What is needed »
Answer these from the perimenopause article:
(a) At what average age do the hormonal changes of perimenopause start?
(b) What does the article give as the best way to find out whether you could be in perimenopause?
(c) What does magnesium help with?

** Opening Document text block **

Heading for menopause

By: Tania Adams

When life gives you lemons, make lemonade. Some people, during lockdown, have taken this time to rethink their lifestyles. Busyness, it seems, is not an indication of heightened status but rather a reflection of life’s priorities being slightly out of kilter. Women over 40 seem to be the worst ‘busy’ culprits. Putting up with health issues for years without a thought – too busy to sort it out.

But it is not okay to menstruate for two weeks out of four. Or have such extreme menstrual flow that you don’t want to leave the house. Having a short fuse, anxiety, night sweats, gaining weight without diet or exercise changes, not sleeping – these are all signs of the hormonal changes that start on average at 42 years of age, a full 10 years before hitting menopause. It’s a stage of life called perimenopause and it’s not talked about much.
It is characterised by fluctuating changes in our hormones. For the most part, an increase in oestrogen and decrease in progesterone. However it is difficult to detect from a blood test since, on any given day, your level could be seesawing up or down.

Oestrogen is our ‘womanly’ hormone. High levels cause breast growth and tenderness, increased fat storage particularly around the middle, increased mood swings, increased and or prolonged menstrual flow. Progesterone is our calming hormone. It helps with sleeping, anxiety, and low mood, is a natural diuretic and importantly keeps oestrogen at bay. Progesterone is often low in perimenopause.

Could you be in perimenopause? The best way to find out is to keep a diary of your symptoms. Tracking these over a couple of cycles will allow you and your healthcare professional to see what is going on for you.

If you are suffering with these kinds of symptoms, get help. There are many lifestyle modifications that can help, such as an ‘oestrogen detox’ by increasing your dietary fibre or increasing di-indole methane in your diet (foods such as cabbage, broccoli and cauliflower) to improve the ratio of good to ‘bad’ oestrogen (yes, there is more than one type) along with other easy adjustments.

There are also natural therapies that can help with symptoms, such as vitamin B6 (helps with PMS like symptoms and low mood) or magnesium (helps with anxiety and cramps), amongst many others.

So stop being simply busy all the time and think about your health and lifestyle. Who knew lemonade could taste so good?!

** Closing Document text block **
** Opening Records shown block **

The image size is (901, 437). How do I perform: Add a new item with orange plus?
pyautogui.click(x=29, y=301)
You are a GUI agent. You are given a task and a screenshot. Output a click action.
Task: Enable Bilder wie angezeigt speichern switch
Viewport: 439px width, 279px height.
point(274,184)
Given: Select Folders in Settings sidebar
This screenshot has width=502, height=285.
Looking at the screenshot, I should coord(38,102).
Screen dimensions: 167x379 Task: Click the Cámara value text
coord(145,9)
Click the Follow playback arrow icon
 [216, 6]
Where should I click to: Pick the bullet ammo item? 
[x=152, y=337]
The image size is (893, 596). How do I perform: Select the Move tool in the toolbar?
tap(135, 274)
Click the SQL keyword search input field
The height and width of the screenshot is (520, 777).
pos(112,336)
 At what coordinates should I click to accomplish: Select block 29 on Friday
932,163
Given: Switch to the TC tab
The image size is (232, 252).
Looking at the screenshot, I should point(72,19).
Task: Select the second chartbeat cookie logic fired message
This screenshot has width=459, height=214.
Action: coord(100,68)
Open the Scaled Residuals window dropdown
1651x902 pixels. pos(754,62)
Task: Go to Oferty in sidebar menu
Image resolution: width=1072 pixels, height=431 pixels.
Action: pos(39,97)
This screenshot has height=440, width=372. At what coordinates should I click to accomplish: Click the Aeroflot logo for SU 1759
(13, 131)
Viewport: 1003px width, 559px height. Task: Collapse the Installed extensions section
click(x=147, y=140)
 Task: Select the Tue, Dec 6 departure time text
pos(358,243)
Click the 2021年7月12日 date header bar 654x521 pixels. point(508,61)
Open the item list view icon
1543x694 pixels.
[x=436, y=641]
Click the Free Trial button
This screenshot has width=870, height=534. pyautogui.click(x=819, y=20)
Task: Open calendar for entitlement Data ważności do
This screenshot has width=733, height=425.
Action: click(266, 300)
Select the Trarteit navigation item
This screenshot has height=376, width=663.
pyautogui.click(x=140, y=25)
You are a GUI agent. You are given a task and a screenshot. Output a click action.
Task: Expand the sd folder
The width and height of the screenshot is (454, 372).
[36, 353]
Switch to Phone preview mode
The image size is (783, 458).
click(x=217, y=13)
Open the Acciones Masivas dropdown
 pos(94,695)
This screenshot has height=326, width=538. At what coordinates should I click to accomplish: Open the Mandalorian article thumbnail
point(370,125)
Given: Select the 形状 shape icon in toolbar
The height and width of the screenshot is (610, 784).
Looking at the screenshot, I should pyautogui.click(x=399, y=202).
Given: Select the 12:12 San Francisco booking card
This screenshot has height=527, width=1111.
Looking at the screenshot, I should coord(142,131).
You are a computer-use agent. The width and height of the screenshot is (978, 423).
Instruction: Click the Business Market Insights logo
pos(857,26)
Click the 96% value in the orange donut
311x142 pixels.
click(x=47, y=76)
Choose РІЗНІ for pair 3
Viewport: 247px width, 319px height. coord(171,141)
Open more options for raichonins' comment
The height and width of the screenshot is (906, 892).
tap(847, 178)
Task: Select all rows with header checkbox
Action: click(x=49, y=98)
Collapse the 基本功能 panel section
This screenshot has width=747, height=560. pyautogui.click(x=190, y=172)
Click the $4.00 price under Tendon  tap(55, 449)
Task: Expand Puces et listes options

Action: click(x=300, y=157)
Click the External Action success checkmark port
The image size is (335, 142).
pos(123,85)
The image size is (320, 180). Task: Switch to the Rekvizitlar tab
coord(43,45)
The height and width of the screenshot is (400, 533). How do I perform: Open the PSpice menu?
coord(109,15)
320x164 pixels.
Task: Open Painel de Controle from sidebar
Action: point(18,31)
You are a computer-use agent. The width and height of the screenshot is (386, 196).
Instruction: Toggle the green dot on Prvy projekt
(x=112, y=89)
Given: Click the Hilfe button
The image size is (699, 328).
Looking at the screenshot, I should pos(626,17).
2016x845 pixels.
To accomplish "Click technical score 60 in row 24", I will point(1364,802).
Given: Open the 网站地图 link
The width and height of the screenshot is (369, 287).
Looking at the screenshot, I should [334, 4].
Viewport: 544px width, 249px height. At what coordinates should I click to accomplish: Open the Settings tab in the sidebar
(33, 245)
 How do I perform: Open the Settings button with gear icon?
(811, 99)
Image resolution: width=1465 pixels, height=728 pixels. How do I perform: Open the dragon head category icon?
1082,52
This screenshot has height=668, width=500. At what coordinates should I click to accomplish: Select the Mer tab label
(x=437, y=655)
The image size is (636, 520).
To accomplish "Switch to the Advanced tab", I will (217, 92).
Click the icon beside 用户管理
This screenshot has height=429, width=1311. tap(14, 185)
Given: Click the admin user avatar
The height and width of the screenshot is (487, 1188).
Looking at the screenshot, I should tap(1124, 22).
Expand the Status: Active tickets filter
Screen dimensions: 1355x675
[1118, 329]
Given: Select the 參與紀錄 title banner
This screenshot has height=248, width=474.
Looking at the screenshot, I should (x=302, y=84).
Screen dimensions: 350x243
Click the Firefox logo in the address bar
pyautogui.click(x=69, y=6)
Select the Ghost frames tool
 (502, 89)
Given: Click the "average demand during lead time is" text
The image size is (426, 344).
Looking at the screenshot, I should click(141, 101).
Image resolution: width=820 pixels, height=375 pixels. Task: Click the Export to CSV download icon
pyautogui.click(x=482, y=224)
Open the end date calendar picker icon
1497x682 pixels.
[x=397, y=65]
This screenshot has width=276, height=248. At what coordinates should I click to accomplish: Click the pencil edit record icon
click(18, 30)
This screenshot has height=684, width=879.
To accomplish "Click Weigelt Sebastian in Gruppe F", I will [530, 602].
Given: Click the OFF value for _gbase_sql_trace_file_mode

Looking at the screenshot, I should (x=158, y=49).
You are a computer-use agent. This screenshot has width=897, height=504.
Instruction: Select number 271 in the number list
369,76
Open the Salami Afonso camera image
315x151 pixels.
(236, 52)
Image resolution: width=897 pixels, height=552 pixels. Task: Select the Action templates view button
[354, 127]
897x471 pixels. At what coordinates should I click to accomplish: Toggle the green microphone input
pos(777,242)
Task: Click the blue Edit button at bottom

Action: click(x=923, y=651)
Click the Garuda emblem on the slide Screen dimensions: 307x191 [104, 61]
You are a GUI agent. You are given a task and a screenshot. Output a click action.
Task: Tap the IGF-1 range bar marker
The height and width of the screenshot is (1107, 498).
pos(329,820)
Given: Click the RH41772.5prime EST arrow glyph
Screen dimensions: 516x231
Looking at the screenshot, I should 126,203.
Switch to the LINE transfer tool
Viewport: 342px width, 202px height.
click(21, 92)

** Closing Records shown block **

Solution to the exercise »
(a) 42 years of age
(b) Keeping a diary of your symptoms
(c) Anxiety and cramps